# Optical Forums > Canadian Discussion Forum >  Happy Canada Day!!!

## For-Life

Happy Canada Day to all Canadian posters.  

Be thankful today that we get to live in such a wonderful country with:
- Great health care
- Great education
- Opportunities for all
- Freedom
- Clean air and water
- Lower level of crimes
- Safety


Sometimes we take these things for granted.  But we are truly lucky.

----------


## Chris Ryser

> *Happy Canada Day to all Canadian posters.* 
> 
> *Be thankful today that we get to live in such a wonderful country with:*
> *- Great health care*
> *- Great education*
> *- Opportunities for all*
> *- Freedom*
> *- Clean air and water*
> *- Lower level of crimes*
> ...

Directive 1: In which section of the forum does the Canada Day thread appear?

(Listing for locating described items)
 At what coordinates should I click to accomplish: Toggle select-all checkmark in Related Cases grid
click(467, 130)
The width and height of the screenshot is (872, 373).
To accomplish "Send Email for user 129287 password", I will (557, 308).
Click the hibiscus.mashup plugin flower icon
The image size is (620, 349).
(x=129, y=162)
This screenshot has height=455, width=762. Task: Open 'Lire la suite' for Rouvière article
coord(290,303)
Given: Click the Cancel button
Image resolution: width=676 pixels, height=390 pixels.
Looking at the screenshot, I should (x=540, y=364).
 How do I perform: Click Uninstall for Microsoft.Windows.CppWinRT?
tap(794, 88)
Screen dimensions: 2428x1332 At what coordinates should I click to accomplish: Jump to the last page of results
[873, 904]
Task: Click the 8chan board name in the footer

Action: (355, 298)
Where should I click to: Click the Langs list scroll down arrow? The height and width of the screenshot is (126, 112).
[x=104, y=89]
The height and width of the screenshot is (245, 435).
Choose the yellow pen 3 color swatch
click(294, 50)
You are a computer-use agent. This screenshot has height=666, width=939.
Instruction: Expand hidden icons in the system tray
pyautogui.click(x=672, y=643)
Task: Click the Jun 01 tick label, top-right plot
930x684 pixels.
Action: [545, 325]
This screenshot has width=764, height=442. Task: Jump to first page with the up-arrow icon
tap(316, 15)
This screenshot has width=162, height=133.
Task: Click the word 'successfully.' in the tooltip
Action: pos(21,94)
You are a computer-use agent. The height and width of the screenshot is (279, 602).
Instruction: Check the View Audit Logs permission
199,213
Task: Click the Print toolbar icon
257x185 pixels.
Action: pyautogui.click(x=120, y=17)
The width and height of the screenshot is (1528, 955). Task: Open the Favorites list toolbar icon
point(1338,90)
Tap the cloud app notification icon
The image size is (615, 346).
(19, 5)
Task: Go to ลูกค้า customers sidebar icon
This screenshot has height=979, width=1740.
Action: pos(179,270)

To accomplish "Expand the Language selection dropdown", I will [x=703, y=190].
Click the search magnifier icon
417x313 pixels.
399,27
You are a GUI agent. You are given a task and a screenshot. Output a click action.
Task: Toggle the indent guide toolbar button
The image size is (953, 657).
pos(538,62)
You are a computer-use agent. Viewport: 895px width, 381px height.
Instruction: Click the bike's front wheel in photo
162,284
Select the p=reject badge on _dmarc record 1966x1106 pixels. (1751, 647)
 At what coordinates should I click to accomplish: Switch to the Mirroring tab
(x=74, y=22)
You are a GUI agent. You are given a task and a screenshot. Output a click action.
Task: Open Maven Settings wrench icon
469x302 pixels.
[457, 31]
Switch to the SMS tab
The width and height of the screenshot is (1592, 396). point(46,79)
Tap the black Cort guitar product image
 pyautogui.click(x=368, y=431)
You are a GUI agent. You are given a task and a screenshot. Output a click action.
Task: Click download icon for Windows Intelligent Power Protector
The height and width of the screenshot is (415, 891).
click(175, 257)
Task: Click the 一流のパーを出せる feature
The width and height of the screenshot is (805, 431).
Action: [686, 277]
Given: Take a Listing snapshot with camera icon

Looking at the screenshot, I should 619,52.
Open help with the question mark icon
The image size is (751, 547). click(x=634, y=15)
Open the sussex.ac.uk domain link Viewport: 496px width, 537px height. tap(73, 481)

Directive 2: Arrange the listing lines as a numbered list, leaving out blank lines. Begin at the first line of the listing and stop after the line that contains "Action: pyautogui.click(x=120, y=17)".

Full response 1: The Canadian Discussion Forum, under Optical Forums.

Full response 2:
1.  At what coordinates should I click to accomplish: Toggle select-all checkmark in Related Cases grid
2. click(467, 130)
3. The width and height of the screenshot is (872, 373).
4. To accomplish "Send Email for user 129287 password", I will (557, 308).
5. Click the hibiscus.mashup plugin flower icon
6. The image size is (620, 349).
7. (x=129, y=162)
8. This screenshot has height=455, width=762. Task: Open 'Lire la suite' for Rouvière article
9. coord(290,303)
10. Given: Click the Cancel button
11. Image resolution: width=676 pixels, height=390 pixels.
12. Looking at the screenshot, I should (x=540, y=364).
13.  How do I perform: Click Uninstall for Microsoft.Windows.CppWinRT?
14. tap(794, 88)
15. Screen dimensions: 2428x1332 At what coordinates should I click to accomplish: Jump to the last page of results
16. [873, 904]
17. Task: Click the 8chan board name in the footer
18. Action: (355, 298)
19. Where should I click to: Click the Langs list scroll down arrow? The height and width of the screenshot is (126, 112).
20. [x=104, y=89]
21. The height and width of the screenshot is (245, 435).
22. Choose the yellow pen 3 color swatch
23. click(294, 50)
24. You are a computer-use agent. This screenshot has height=666, width=939.
25. Instruction: Expand hidden icons in the system tray
26. pyautogui.click(x=672, y=643)
27. Task: Click the Jun 01 tick label, top-right plot
28. 930x684 pixels.
29. Action: [545, 325]
30. This screenshot has width=764, height=442. Task: Jump to first page with the up-arrow icon
31. tap(316, 15)
32. This screenshot has width=162, height=133.
33. Task: Click the word 'successfully.' in the tooltip
34. Action: pos(21,94)
35. You are a computer-use agent. The height and width of the screenshot is (279, 602).
36. Instruction: Check the View Audit Logs permission
37. 199,213
38. Task: Click the Print toolbar icon
39. 257x185 pixels.
40. Action: pyautogui.click(x=120, y=17)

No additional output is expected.